§ Problem
Below are some records; copy each line in them that contains "Learning".

Stored items:
• • • • •

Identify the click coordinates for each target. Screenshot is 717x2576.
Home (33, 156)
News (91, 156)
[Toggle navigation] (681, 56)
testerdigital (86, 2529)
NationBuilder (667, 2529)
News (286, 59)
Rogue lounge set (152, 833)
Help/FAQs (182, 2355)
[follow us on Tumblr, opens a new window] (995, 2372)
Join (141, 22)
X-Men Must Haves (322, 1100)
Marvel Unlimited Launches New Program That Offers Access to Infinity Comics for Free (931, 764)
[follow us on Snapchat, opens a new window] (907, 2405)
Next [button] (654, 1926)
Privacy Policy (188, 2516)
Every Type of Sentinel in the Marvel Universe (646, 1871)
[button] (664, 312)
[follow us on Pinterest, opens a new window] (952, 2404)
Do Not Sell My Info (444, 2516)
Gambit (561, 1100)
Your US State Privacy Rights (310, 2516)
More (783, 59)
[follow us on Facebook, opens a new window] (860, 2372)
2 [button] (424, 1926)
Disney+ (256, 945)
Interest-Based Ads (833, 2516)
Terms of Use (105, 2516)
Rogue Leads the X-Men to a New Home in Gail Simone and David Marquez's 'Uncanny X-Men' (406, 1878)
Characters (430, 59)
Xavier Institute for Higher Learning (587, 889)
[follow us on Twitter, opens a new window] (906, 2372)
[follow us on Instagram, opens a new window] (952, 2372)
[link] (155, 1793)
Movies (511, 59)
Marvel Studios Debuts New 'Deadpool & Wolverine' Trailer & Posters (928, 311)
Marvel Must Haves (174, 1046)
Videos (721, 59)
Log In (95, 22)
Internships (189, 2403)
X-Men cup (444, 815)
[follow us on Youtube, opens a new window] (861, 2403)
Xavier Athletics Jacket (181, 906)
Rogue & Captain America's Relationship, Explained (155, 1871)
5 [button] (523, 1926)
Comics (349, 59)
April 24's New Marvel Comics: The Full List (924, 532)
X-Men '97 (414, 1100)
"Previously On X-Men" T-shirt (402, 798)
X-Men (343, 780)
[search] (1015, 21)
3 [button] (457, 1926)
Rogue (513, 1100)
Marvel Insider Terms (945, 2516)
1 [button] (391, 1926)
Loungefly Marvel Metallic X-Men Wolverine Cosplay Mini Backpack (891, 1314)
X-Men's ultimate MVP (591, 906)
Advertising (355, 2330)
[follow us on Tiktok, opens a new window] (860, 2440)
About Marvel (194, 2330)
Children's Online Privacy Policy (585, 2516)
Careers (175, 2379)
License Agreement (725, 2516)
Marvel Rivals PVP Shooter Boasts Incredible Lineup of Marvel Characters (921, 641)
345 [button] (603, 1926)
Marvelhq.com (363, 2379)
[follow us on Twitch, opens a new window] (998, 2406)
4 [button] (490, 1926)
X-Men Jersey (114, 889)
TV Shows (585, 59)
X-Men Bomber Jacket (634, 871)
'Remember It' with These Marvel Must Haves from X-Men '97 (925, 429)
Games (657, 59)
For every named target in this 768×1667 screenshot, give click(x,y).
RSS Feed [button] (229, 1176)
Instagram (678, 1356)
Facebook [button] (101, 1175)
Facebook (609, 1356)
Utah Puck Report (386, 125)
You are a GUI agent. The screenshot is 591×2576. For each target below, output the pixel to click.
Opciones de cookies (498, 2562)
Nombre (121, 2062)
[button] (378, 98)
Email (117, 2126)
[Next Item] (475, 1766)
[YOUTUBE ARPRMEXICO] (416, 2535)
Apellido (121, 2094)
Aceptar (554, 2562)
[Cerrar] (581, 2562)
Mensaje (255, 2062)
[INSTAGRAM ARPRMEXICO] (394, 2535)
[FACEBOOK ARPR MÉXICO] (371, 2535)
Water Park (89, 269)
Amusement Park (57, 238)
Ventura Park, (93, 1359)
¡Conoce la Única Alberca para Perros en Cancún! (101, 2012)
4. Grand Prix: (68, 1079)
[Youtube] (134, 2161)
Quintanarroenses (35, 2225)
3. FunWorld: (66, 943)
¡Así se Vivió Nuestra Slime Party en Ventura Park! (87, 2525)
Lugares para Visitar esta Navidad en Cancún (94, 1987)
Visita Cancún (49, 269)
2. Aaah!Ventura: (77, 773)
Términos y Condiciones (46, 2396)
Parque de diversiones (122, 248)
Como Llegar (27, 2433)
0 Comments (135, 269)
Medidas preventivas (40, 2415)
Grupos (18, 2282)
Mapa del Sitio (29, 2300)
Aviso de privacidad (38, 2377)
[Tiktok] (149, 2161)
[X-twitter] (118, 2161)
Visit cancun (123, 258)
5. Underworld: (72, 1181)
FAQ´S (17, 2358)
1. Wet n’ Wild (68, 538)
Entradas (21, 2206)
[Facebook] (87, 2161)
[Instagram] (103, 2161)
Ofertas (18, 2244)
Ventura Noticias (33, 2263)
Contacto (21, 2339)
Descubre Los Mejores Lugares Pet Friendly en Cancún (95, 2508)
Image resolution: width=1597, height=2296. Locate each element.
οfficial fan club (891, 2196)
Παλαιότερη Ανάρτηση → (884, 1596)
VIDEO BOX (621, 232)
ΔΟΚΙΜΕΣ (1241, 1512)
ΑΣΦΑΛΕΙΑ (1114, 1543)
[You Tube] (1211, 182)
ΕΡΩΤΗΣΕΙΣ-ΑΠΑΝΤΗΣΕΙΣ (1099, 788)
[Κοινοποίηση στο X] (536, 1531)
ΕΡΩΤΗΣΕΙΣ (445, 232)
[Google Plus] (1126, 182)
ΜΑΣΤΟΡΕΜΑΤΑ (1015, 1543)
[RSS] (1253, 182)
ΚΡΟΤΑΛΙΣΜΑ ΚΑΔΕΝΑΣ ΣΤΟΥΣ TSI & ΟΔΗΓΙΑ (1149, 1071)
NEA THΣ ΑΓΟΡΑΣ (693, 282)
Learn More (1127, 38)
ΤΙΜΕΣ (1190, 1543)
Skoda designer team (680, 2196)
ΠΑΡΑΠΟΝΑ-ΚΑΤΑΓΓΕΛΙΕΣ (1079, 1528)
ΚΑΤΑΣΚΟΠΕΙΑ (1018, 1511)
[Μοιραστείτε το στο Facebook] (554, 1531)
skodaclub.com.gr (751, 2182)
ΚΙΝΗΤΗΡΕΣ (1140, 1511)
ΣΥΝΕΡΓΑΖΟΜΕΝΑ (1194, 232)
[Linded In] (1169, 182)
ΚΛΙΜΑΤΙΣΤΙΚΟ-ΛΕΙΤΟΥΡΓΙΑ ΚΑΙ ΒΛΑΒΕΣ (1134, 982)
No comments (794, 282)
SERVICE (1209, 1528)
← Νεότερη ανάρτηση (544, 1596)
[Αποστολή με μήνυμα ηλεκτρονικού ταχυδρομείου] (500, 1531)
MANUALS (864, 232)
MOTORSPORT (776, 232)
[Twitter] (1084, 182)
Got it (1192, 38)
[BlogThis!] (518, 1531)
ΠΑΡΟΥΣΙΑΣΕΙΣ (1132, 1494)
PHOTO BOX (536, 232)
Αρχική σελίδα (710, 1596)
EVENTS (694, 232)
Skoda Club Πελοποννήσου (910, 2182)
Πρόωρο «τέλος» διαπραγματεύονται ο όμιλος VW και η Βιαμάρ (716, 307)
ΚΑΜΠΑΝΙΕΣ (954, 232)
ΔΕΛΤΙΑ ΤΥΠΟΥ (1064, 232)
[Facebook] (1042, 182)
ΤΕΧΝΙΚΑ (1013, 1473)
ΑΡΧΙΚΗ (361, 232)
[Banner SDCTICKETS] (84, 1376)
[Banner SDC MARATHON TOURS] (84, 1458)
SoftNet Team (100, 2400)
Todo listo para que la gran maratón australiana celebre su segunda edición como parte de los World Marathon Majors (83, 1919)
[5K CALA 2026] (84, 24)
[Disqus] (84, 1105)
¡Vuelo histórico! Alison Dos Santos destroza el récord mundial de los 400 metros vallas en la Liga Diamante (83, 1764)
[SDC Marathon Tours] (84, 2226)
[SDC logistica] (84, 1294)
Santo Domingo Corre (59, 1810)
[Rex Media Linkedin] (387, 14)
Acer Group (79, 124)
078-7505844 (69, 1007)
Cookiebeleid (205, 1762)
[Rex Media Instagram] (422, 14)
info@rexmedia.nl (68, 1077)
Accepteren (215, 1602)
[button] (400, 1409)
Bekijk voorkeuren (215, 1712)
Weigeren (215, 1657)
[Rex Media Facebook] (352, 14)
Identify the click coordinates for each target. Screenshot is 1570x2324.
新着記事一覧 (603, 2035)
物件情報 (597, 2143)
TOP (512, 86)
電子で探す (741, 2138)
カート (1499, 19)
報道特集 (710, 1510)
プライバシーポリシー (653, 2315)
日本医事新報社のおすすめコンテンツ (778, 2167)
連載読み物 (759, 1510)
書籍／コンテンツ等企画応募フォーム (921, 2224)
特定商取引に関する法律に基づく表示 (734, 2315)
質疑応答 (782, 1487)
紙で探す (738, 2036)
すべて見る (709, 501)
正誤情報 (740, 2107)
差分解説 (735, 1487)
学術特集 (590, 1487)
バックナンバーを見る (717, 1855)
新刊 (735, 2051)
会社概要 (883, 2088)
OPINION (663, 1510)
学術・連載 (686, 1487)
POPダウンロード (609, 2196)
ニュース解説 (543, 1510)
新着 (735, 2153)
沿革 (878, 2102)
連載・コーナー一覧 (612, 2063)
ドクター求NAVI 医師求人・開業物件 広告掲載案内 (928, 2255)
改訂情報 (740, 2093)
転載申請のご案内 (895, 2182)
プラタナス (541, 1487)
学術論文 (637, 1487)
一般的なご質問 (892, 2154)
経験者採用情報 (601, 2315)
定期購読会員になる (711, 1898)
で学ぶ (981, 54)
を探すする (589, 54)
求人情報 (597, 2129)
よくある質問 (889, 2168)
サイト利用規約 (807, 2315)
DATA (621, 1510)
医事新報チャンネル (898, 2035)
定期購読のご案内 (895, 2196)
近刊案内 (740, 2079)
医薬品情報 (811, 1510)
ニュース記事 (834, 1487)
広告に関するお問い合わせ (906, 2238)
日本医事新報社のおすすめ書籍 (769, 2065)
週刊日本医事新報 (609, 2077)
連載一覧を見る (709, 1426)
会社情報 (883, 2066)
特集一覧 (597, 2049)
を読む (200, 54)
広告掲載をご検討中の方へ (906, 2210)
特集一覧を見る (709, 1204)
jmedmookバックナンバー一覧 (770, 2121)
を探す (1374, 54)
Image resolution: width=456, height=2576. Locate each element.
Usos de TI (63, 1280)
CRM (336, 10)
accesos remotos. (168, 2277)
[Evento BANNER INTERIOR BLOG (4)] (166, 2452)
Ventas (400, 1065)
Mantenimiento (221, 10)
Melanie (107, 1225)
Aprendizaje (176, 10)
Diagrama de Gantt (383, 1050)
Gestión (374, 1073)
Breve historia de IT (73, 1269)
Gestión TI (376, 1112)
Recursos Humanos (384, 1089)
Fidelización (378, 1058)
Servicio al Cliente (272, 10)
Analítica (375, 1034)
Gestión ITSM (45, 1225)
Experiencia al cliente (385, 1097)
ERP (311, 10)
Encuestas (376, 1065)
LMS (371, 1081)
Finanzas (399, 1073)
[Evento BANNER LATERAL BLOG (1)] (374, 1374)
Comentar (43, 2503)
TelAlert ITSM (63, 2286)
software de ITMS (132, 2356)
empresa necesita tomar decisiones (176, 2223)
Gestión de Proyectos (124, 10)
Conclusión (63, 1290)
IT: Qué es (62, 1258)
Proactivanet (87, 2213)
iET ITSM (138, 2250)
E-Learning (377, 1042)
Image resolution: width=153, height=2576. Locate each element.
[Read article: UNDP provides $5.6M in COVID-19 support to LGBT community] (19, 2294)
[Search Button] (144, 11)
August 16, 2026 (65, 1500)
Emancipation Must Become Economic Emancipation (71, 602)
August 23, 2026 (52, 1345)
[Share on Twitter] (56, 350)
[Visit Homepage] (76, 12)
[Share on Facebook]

• • • • •

§ Expected output
Xavier Institute for Higher Learning (587, 889)
E-Learning (377, 1042)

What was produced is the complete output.